**Set task a:**
Rewrite every line of the entries that follow the case-sensitivity text as a numbered list, omitting blank lines.

**Excerpt provided:**
┌────────
Using settings for case-sensitivity of text comparisons

Upper and lower case lettering affect comparison of written English values during query selection and result ordering. Often, you want to ignore the difference between “A” and “a” when queries select text values.

Languages other than English have other character modifications that affect comparison for selection and ordering. For example, many written European languages have characters with accents and other diacritical marks on a base letter. Sometimes you want to ignore the differences between base letters with and without diacritics, such as the differences between “A”, “À”, and “Á”. Asian languages have other concerns, such as single-byte and double-byte characters or between katakana and hirigani characters in Japanese.

The result of comparing the value of a character field with another character value differs depending on the language, search collation strength, and database that your PolicyCenter uses. For example, case-insensitive comparisons produce the same results as case-sensitive comparisons if PolicyCenter has a linguistic search strength of primary.

Some query API methods support specifying whether to ignore differences between letter case. When you specify that you want to ignore case, PolicyCenter uses your localization settings to control the results. For each locale configured in your PolicyCenter instance, you specify which dimensions of difference you want to ignore. For example, you can configure a locale to ignore case only, to ignore case and accents, or to ignore other dimensions of difference that are relevant to the locale.

Query performance can suffer when you ignore case in query predicate methods. To improve query performance if you typically need to ignore case in text comparisons, set the SupportsLinguisticSearch attribute on column elements in entity definitions. For a column that has the SupportsLinguisticSearch set, PolicyCenter creates a corresponding denormalization column in addition to the standard column that stores the field values. When PolicyCenter stores a value in the standard column, PolicyCenter also stores a value in the denormalization column. PolicyCenter saves a denormalized value by converting the regular value to one that ignores character differences, based on the dimensions of difference that you specified in your localization settings. When a query applies a predicate that specifies ignoring the case of a field, PolicyCenter uses the same algorithm that converted values to store in the denormalization column. The relational database compares the converted bound value to the values in the denormalization column, not the values in the standard column.

For example, you specify the following query:

uses gw.api.database.Query

// Query the Person instances for a specific last name.
└────────
**Set task b:**
Answer these questions from the case-sensitivity text:
(i) What linguistic search strength makes case-insensitive comparisons produce the same results as case-sensitive ones?
(ii) Which attribute on column elements in entity definitions is recommended to improve query performance?
(iii) Which three characters illustrate base letters with and without diacritics?

**Task data:**
┌────────
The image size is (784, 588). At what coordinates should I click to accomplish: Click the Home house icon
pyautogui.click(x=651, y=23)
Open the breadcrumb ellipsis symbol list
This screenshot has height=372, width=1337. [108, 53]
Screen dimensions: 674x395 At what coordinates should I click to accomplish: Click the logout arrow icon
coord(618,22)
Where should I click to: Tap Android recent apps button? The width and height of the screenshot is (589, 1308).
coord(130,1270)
└────────
**Result a:**
1. The image size is (784, 588). At what coordinates should I click to accomplish: Click the Home house icon
2. pyautogui.click(x=651, y=23)
3. Open the breadcrumb ellipsis symbol list
4. This screenshot has height=372, width=1337. [108, 53]
5. Screen dimensions: 674x395 At what coordinates should I click to accomplish: Click the logout arrow icon
6. coord(618,22)
7. Where should I click to: Tap Android recent apps button? The width and height of the screenshot is (589, 1308).
8. coord(130,1270)

**Result b:**
(i) Primary.
(ii) SupportsLinguisticSearch.
(iii) “A”, “À”, and “Á”.